A Dra. Umme-Aiman explica que estudos laboratoriais sugerem a existência de um fenômeno chamado de intensificação da infecção viral dependente de anticorpo (antibody dependent enhancement)[2,3], no qual anticorpos de dengue pré-existentes aumentariam a virulência do Zika, elevando o risco para o feto. Estudos clínicos, no entanto, não encontraram evidências disso.

“Embora o tamanho da amostra de mulheres que não tinham anticorpos prévios da dengue tenha sido pequeno, não encontramos associação positiva ou negativa entre imunidade prévia à dengue e gravidade clínica de zika, carga de RNA de Zika ou o desfecho de nascimento. Mais estudos com uma amostra maior de mulheres sem infecção por dengue prévia são necessários para confirmar esta descoberta”, diz.

Quanto aos resultados sobre a gravidade dos sintomas, a pesquisadora lembra que existem certas infecções virais, por exemplo, por citomegalovírus (CMV) e pelo vírus da rubéola, que podem ser assintomáticas ou causar doença leve durante a gravidez, mas resultar em desfechos devastadores para as crianças.

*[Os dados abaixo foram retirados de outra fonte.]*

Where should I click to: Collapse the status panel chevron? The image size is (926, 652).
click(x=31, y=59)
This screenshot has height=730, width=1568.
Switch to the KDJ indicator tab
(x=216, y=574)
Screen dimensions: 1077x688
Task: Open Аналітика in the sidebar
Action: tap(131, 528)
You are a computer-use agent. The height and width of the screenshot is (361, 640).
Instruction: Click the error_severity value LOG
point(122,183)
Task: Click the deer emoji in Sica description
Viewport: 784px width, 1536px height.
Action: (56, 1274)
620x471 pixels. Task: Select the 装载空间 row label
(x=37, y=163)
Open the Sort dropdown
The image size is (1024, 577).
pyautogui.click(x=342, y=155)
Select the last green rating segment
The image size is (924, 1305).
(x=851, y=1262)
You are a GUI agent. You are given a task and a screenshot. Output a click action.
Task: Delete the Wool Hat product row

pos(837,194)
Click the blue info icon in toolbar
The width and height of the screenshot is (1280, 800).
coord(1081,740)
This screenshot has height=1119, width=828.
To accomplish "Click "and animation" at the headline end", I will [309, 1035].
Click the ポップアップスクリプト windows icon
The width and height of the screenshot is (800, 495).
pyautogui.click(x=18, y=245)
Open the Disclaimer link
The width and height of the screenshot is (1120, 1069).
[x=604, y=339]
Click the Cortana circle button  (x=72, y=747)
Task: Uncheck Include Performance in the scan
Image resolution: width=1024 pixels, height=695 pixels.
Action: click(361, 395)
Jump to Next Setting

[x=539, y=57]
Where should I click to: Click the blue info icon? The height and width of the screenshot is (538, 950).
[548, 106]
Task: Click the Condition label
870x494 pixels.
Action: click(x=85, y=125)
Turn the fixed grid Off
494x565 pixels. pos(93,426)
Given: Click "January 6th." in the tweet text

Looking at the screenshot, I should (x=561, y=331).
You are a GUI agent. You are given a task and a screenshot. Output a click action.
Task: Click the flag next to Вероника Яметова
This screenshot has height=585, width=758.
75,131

“O vírus da zika parece se comportar de forma semelhante. Uma grávida pode ter pouco ou nenhum sintoma que sugira infecção por Zika durante a gestação, mas o bebê pode nascer com síndrome congênita de zika”, explica ela, acrescentando que já houve relato na Colômbia[4] de infecção assintomática por zika resultando em desfechos anormais nos bebês e que, mais recentemente, o mesmo se repetiu no United States Zika Registry.

Para a Dra. Umme-Aiman, a infecção por Zika é diferente de outras infecções, como a do vírus da imunodeficiência humana (HIV), na qual uma carga viral maior geralmente indica risco aumentado de transmissão perinatal.

“Não encontramos associação aparente entre os resultados infantis e a carga materna do vírus Zika no soro e/ou na urina”, diz.

Ainda não foi totalmente esclarecido, afirma a médica, “se os resultados adversos da gravidez são devido à infecção direta da placenta e/ou do feto, ou devido às alterações do sistema imunológico que ocorrem em resposta à infecção por Zika na gestação”.

A Dra. Umme-Aiman afirma que atualmente está acompanhando os bebês nascidos de mães infectadas com Zika para determinar a gama de anormalidades estruturais e de desenvolvimento que podem resultar da infecção na gravidez.

“Nossa equipe também está interessada em estudar técnicas para apoiar e melhorar o desenvolvimento neurológico de bebês com síndrome congênita de zika”, finaliza

O estudo foi financiado por Departamento de Ciência e Tecnologia (DECIT) do Ministério da Saúde do Brasil, Coordenação de Aperfeiçoamento de Pessoal de Nível Superior (CAPES), National Institute of Allergy and Infectious Diseases (NIAID) of the National Institutes of Health e pelo Thrasher Research Fund.